* begin Exercise data *

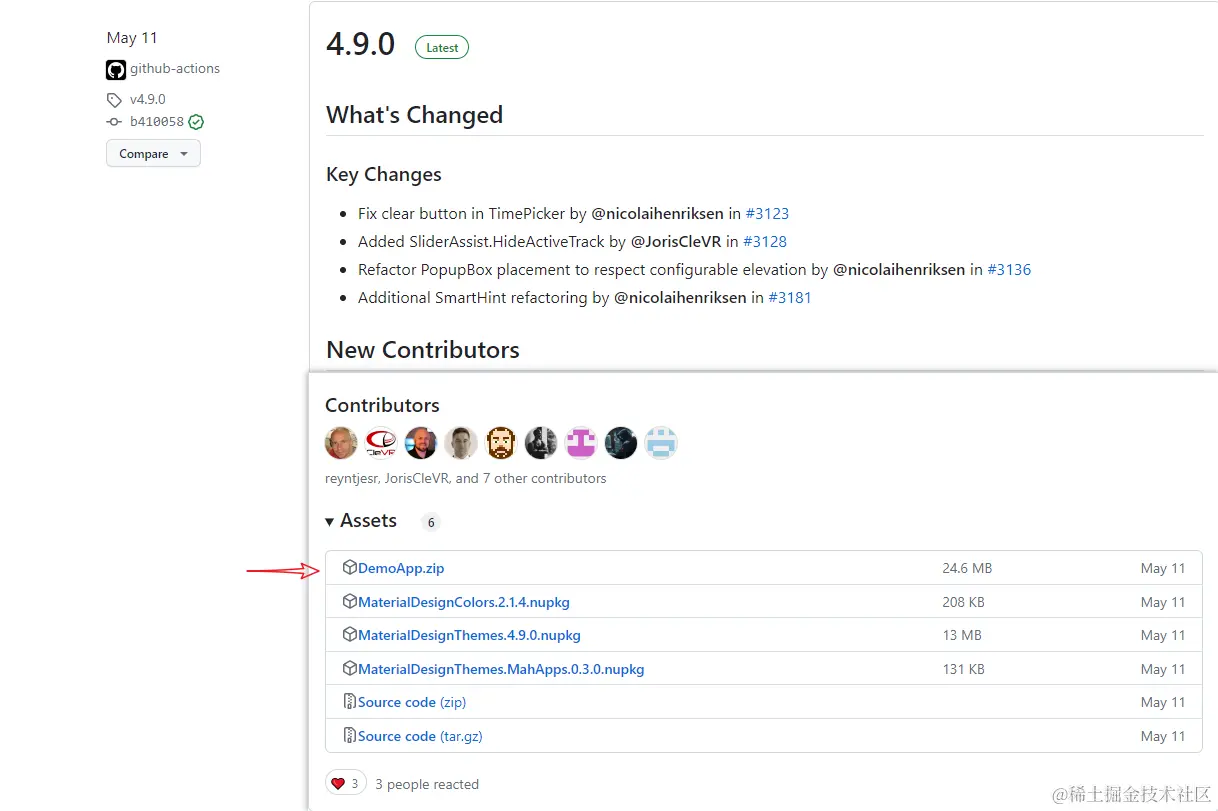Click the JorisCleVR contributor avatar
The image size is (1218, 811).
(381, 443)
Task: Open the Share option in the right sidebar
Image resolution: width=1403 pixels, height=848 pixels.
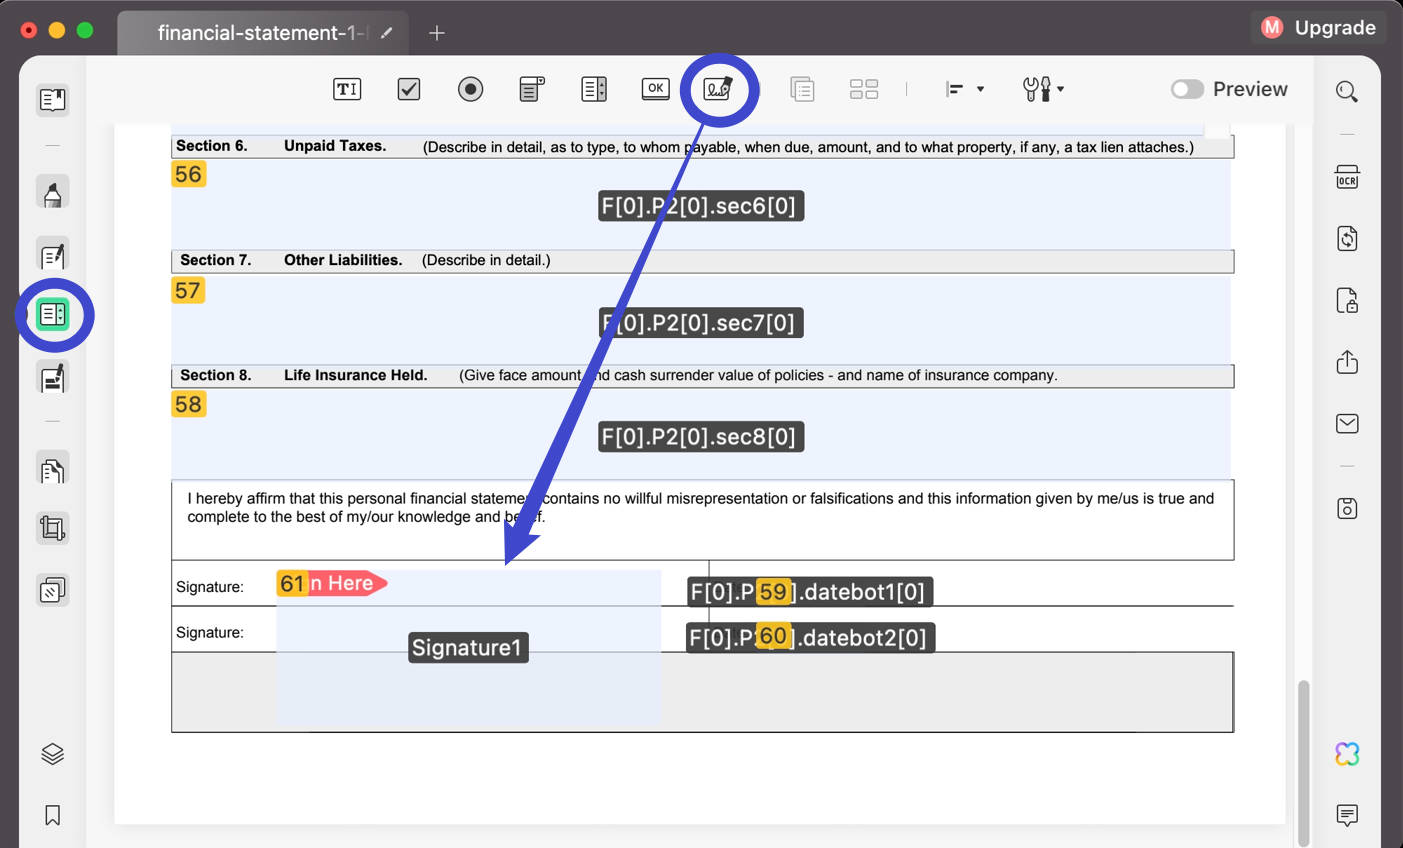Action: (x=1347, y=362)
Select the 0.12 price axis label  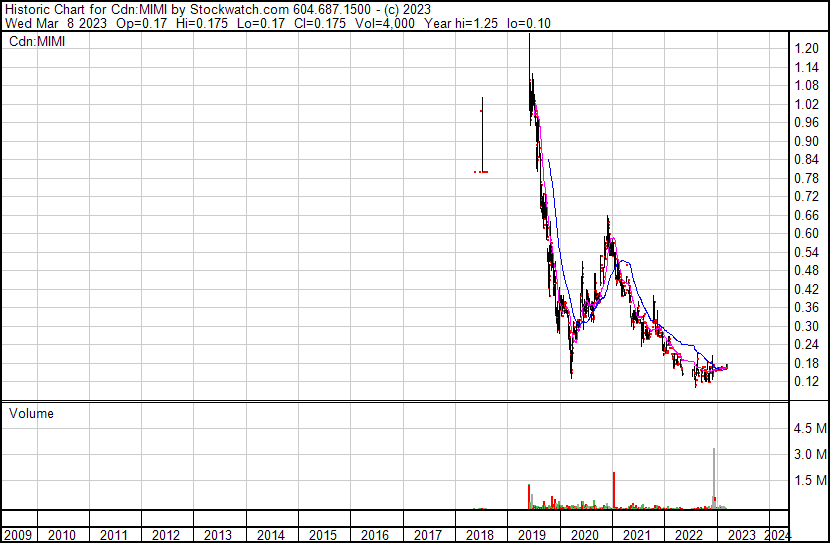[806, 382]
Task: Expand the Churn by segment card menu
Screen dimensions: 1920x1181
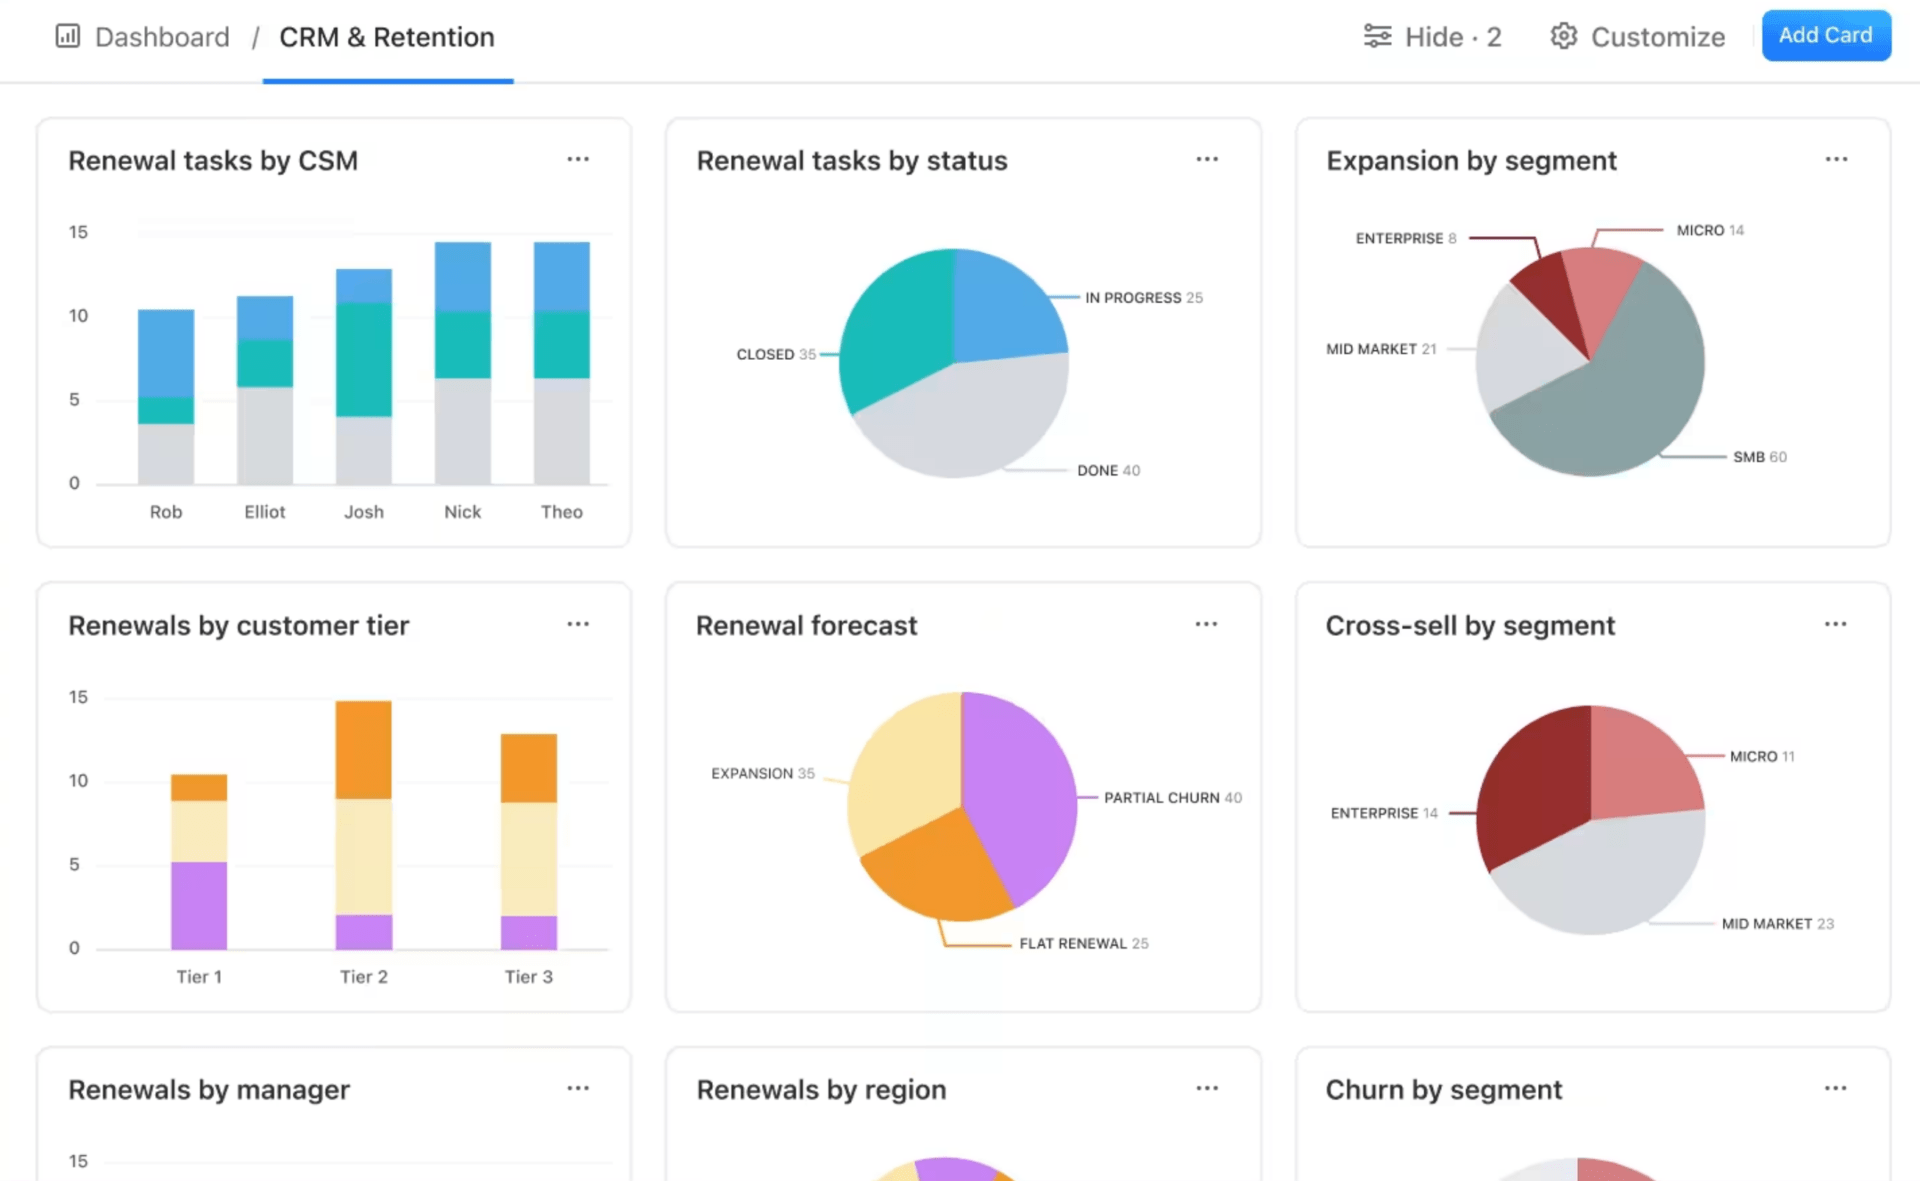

* end Exercise data *

• [Do this] Locate every line in the entries above that contains the word "Task", and copy each of those lines.

• [Final answer]
Task: Open the Share option in the right sidebar
Task: Expand the Churn by segment card menu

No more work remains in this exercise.